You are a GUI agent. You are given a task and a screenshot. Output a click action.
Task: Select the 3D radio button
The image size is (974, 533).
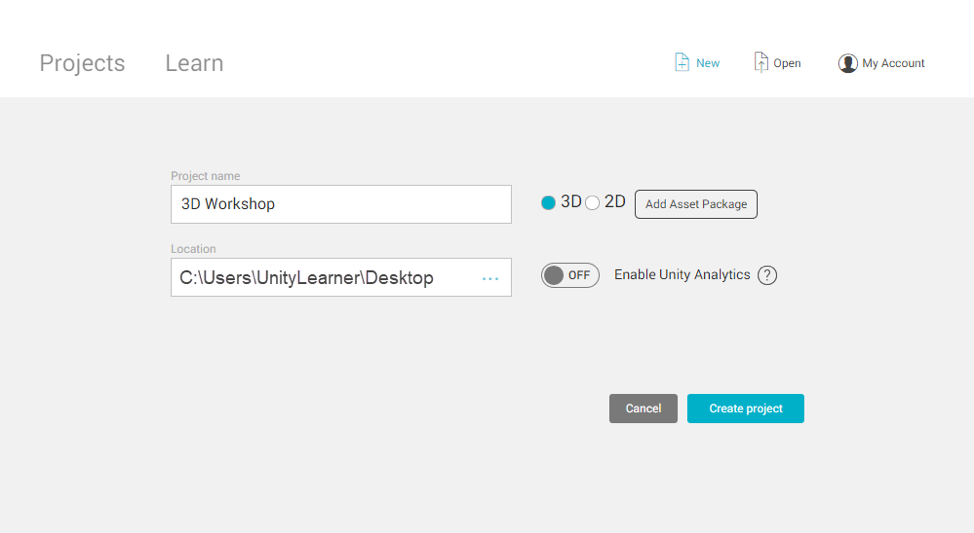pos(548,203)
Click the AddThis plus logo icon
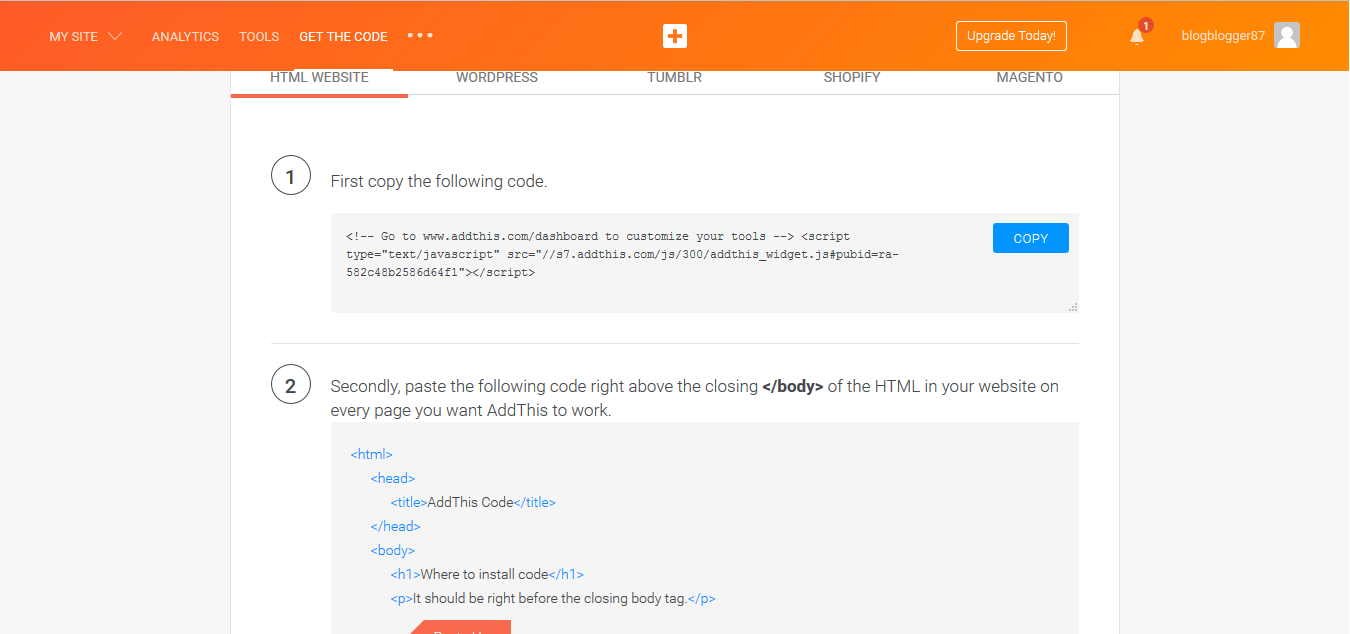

################

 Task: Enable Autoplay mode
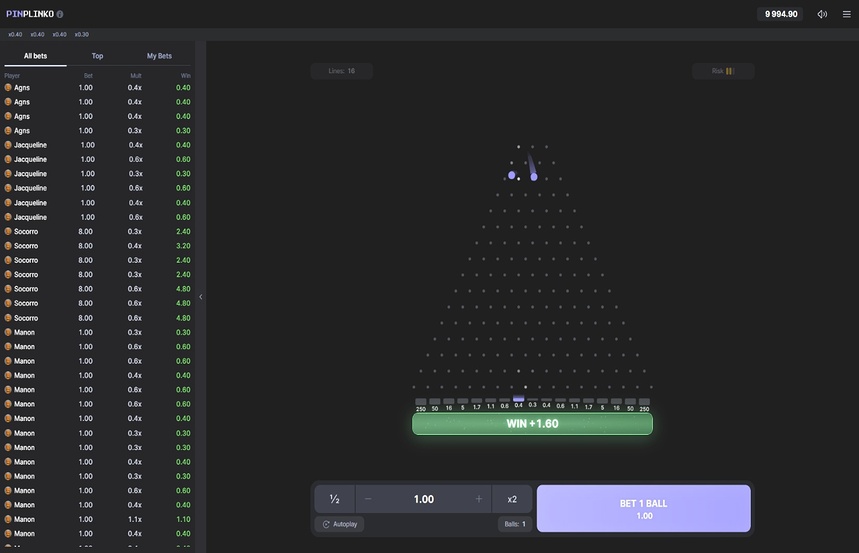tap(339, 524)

################

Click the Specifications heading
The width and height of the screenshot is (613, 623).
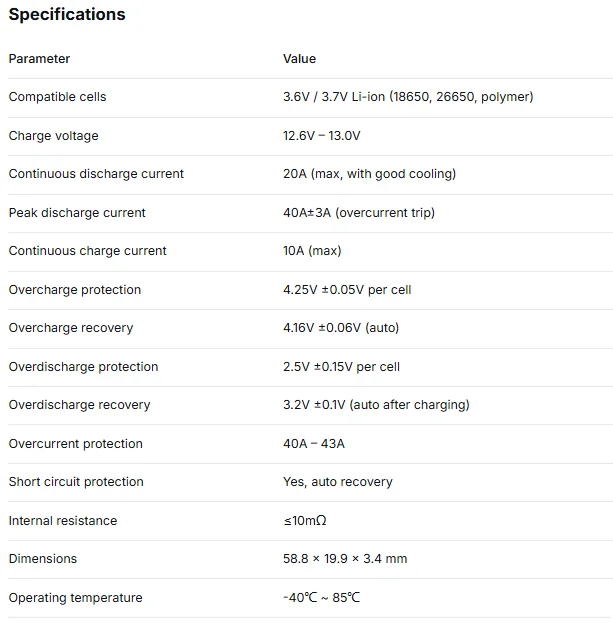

################

> [Exercise directions] Look above and copy only the lines from the one holding "You are a GUI" to the one holding "Click the AddThis plus logo icon", both included, exactly, minus the pictures.

> [Exercise response]
You are a GUI agent. You are given a task and a screenshot. Output a click action.
Task: Select the 3D radio button
The image size is (974, 533).
pos(548,203)
Click the AddThis plus logo icon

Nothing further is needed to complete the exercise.